__Saved entries__:
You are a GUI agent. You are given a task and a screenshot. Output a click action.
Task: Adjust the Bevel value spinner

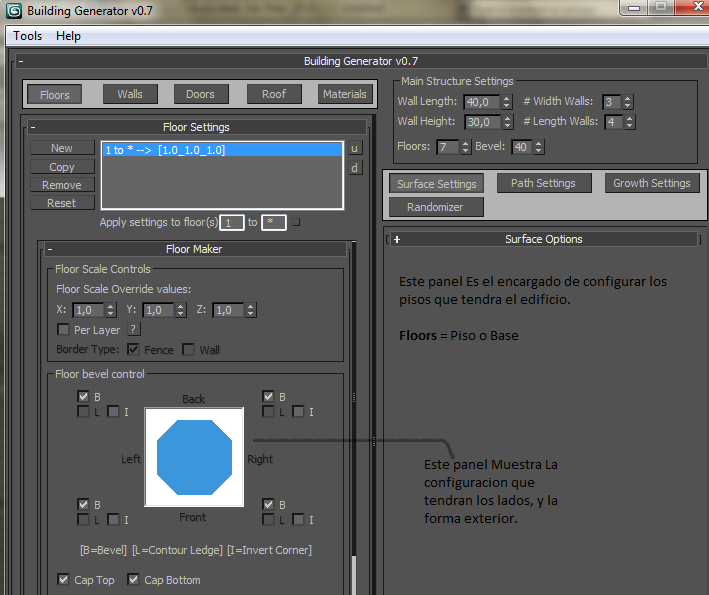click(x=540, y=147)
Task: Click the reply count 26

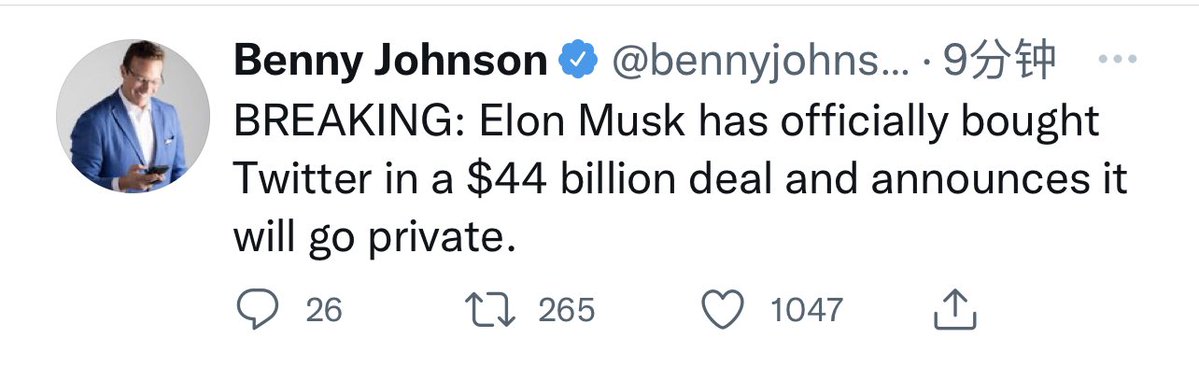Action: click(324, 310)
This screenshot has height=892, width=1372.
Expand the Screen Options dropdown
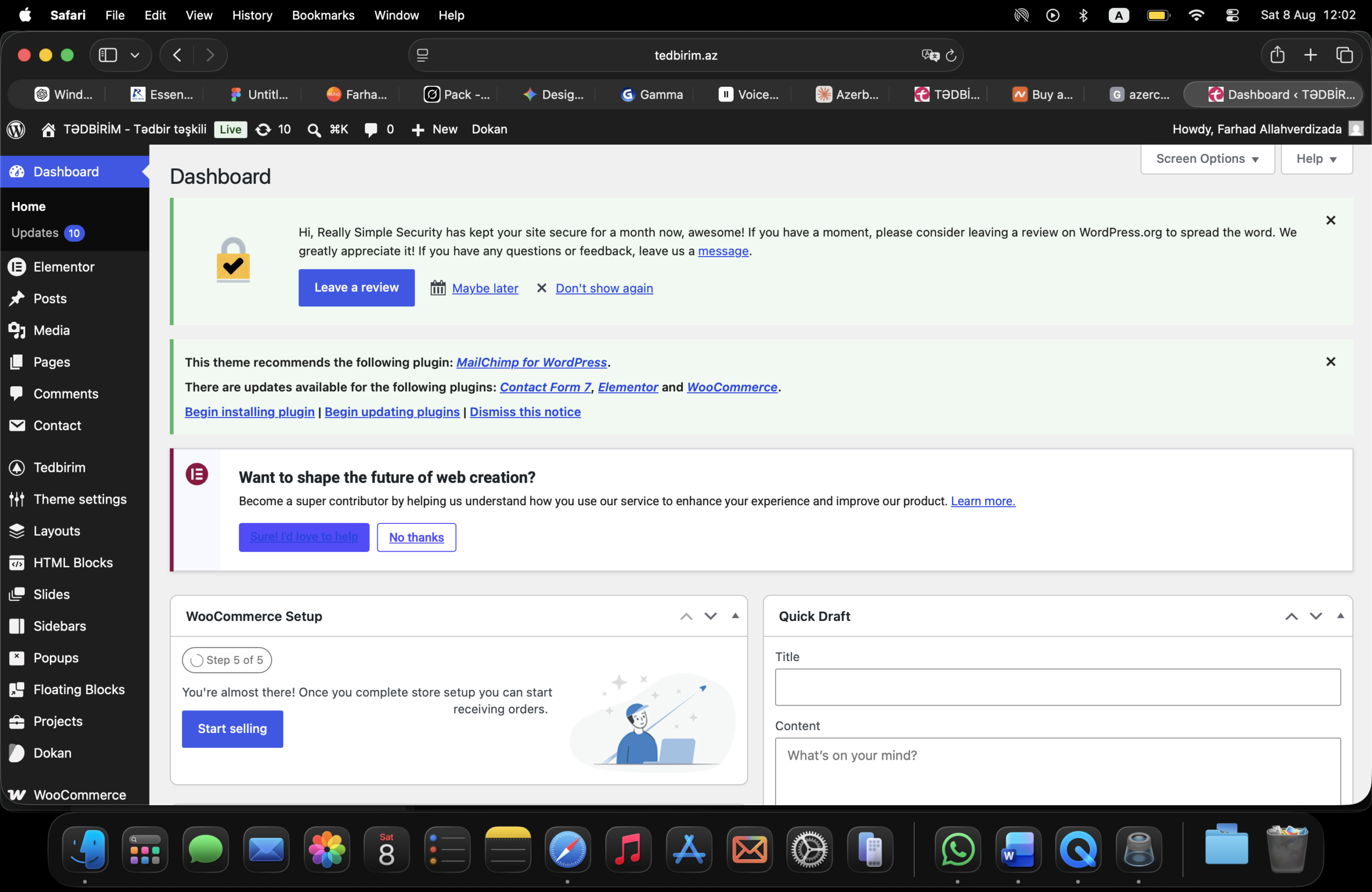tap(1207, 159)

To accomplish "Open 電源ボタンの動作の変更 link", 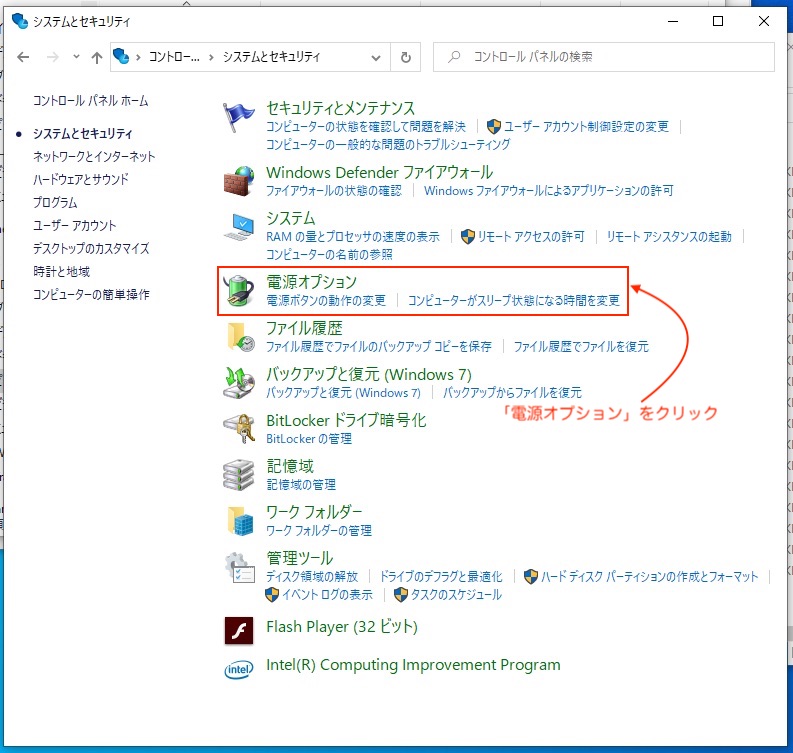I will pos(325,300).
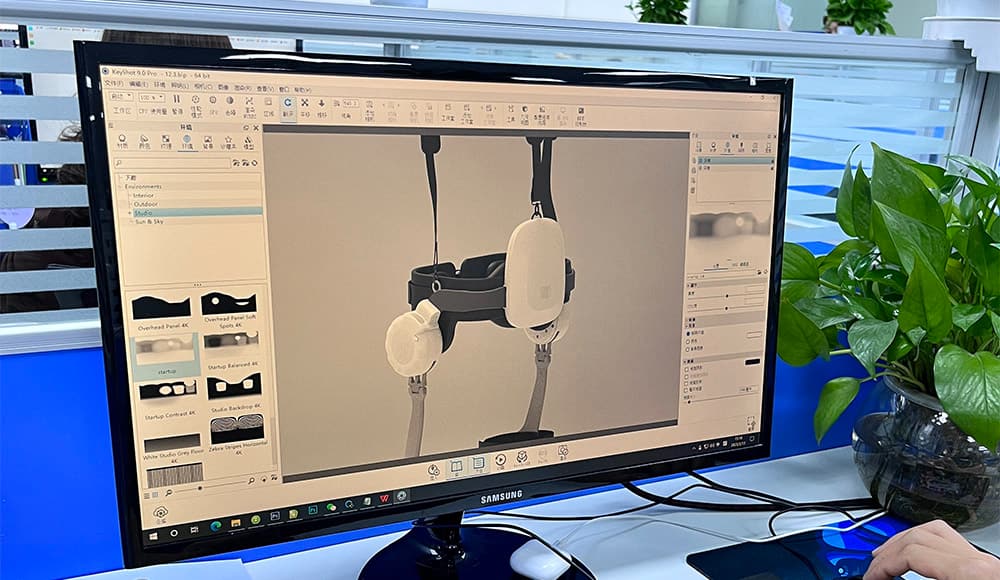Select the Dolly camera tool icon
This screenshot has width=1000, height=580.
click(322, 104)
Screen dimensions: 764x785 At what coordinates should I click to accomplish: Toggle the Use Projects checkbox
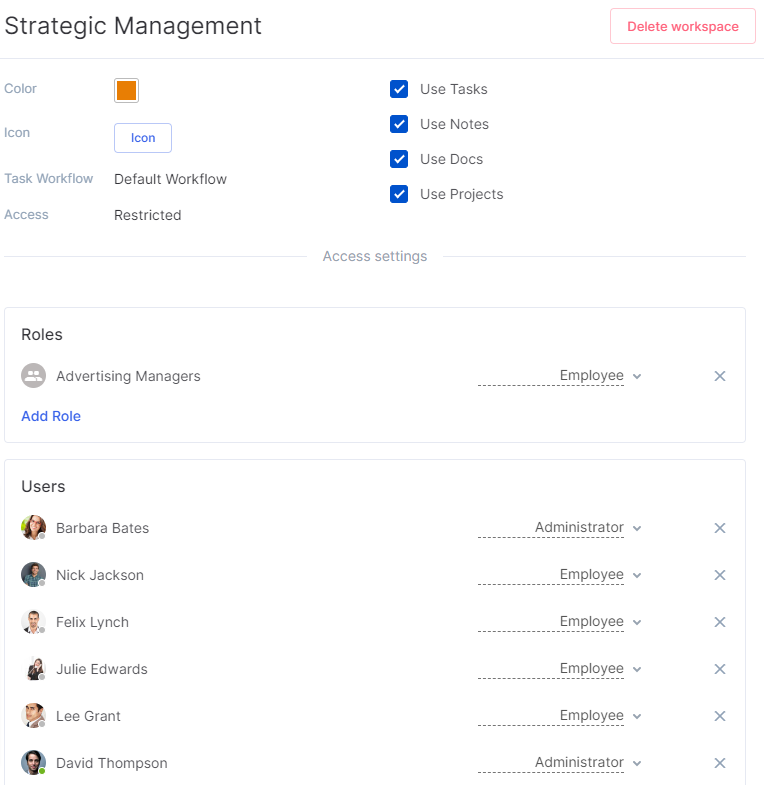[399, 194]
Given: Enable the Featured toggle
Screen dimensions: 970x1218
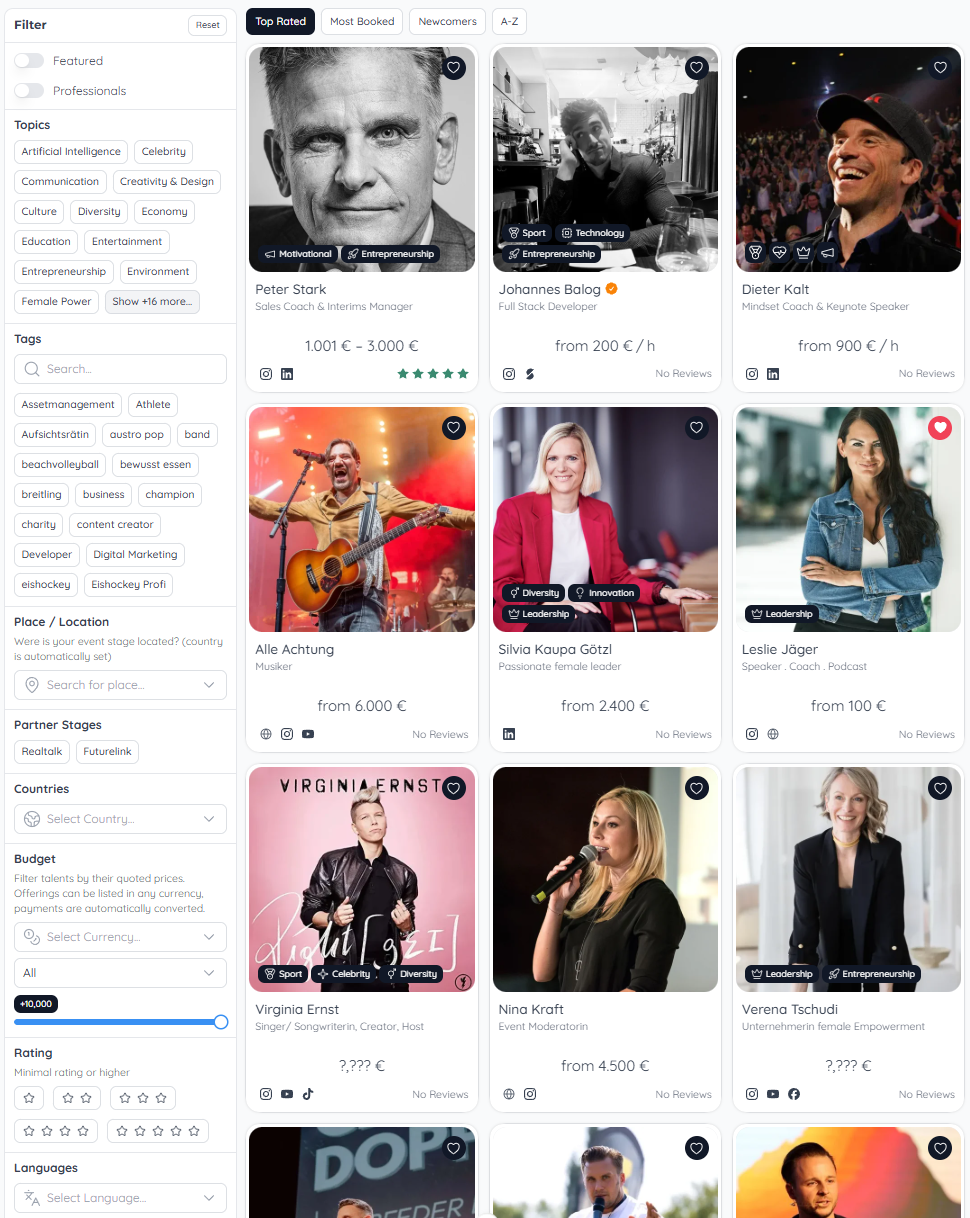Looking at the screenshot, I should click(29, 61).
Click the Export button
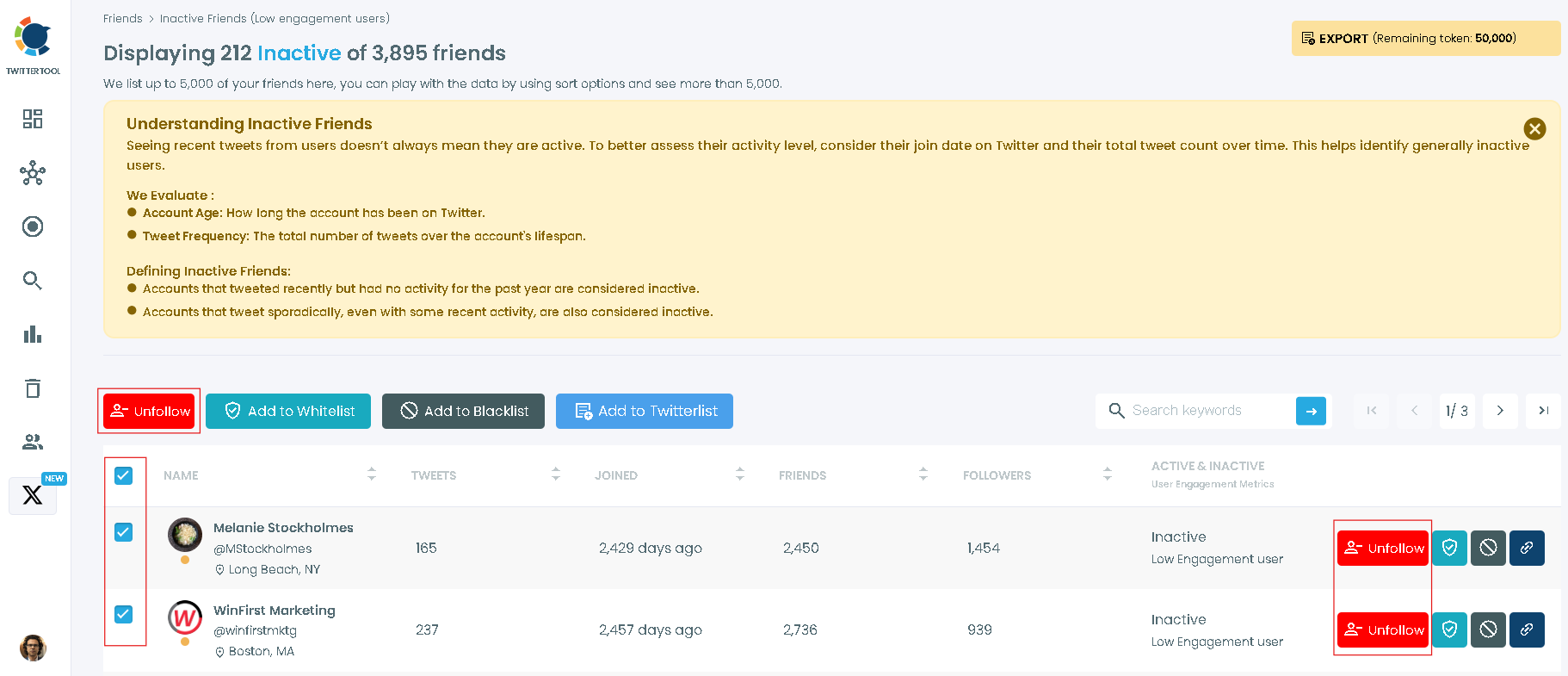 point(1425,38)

__What is required__: Return exactly the lines from the one with "Screen dimensions: 970x1218" through the last line of the entries above, both ends included. No pictures may appear in the copy.

__Problem solution__:
Screen dimensions: 970x1218
Looking at the screenshot, I should click(29, 61).
Click the Export button
 point(1425,38)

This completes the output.